---- EXTRACT

If the risk of a sustained stagflation is recognized by this market, we’ll also have an interesting test of other prominent currency market developments of late, namely the strong outperformance of commodity-linked currencies. That outperformance is a no-brainer when risk sentiment is on full tilt to the upside as we have seen over the last week, but how can the latter be sustained if the market starts to price in a higher cost of capital as well as weaker growth and weaker earnings growth risks? As discussed in the look at the AUDUSD chart below, that pair will be interesting to watch if the backdrop shifts gears in coming days/weeks.
Chart: AUDUSD
As noted above, interesting to see how any realization of stagflationary risks affects key currencies that sit astride conflicting themes that such a realization brings. The risk of ever higher commodities prices and an eventual repricing of the forward rate curve as the RBA trips over its forward guidance by early next year could prove very supportive for the Australian dollar, while the risk of cratering risk sentiment and forward concerns for the real growth outlook could add a negative drag. For now, AUDUSD is knocking at the door on key resistance and has poked above the local pivot high. I would like a couple of ugly days of equity markets selling off with AUDUSD simply taking that development in stride and not selling off before believing that we are headed for a major push higher back into the zone above 0.7600. But regardless, the technical lay of the land is such that the 0.7500-0-7600 zone looks to be the key for establishing whether the chart remains structurally bearish or is neutralized by a rally back into the upper zone.

--------
---- MATERIAL SHOWN

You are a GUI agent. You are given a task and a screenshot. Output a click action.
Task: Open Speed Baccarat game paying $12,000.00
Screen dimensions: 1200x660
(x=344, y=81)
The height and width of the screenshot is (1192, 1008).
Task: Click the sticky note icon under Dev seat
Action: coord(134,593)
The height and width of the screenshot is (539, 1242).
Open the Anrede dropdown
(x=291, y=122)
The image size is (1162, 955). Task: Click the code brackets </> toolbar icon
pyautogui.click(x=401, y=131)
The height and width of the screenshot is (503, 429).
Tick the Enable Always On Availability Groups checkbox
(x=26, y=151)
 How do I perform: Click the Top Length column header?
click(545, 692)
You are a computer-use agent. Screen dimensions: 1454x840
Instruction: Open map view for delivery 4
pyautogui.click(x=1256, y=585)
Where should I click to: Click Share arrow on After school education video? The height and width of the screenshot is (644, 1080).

--------

EXERCISE TASKS:
(A) Reproduce a passage of the currency market commentary word for word, everything from "If the risk" down to "in coming days/weeks.".
(B) In the paragraph of the currency market commentary that follows the chart heading, list the four risks it names, and mark whether each could support the Australian dollar or drag on it.
(C) Carry the currency market commentary forward with the paragraph that would come after its last sentence.

RESULTS IN ORDER:
(A)
If the risk of a sustained stagflation is recognized by this market, we’ll also have an interesting test of other prominent currency market developments of late, namely the strong outperformance of commodity-linked currencies. That outperformance is a no-brainer when risk sentiment is on full tilt to the upside as we have seen over the last week, but how can the latter be sustained if the market starts to price in a higher cost of capital as well as weaker growth and weaker earnings growth risks? As discussed in the look at the AUDUSD chart below, that pair will be interesting to watch if the backdrop shifts gears in coming days/weeks.

(B)
- Ever higher commodities prices: supportive
- An eventual repricing of the forward rate curve as the RBA trips over its forward guidance by early next year: supportive
- Cratering risk sentiment: a negative drag
- Forward concerns for the real growth outlook: a negative drag

(C)
Hungary added another odd 15 bp hike yesterday, taking the rate to 1.80%. After surprising markets at the previous meeting with a mere 15 basis point rate hike (versus 30 bps expected) that saw the Hungarian forint weakening sharply, the Hungarian central bank met expectations and once again hiked by this small increment with the same result – a weaker HUF weaker, as EURHUF traded above resistance since earlier this year around 362. The central bank chief Virag said in the wake of the decision that “the fight against inflation is similar to long-distance running, not to a sprint”, but it looks like the central bank will need to hike more and more quickly to slow the HUF’s descent. The all-time highs in EURHUF are just ahead of 370, posted just after the pandemic outbreak last year. In the background, the escalating confrontation between Poland and the EU over rule-of-law issues and the disbursement of EU Recovery Plan funds looks critical. Could the EU be soft-pedaling its confrontation with Hungary for now until it gets a look at the election results in the spring as the united opposition in Hungary to Orban’s government is polling well and could end his reign. The new leader of that opposition has voiced hopes for stronger ties with the EU.
Table: FX Board of G10 and CNH trend evolution and strength
The JPY reading has reached the remarkable -10 level, a rarified reading, as the US dollar teeters here and likely needing a punch in the gut to risk sentiment to stay resilient. Elsewhere, note the staggering momentum change over the last week in the NZD as the market prices in the RBNZ on the warpath on rate hikes.
Table: FX Board Trend Scoreboard for individual pairs
Note the AUDCAD rally sufficiently impressive to flip the trend to positive, while EURUSD isn’t far away from doing the same, but chart-wise needing to vault above 1.1700.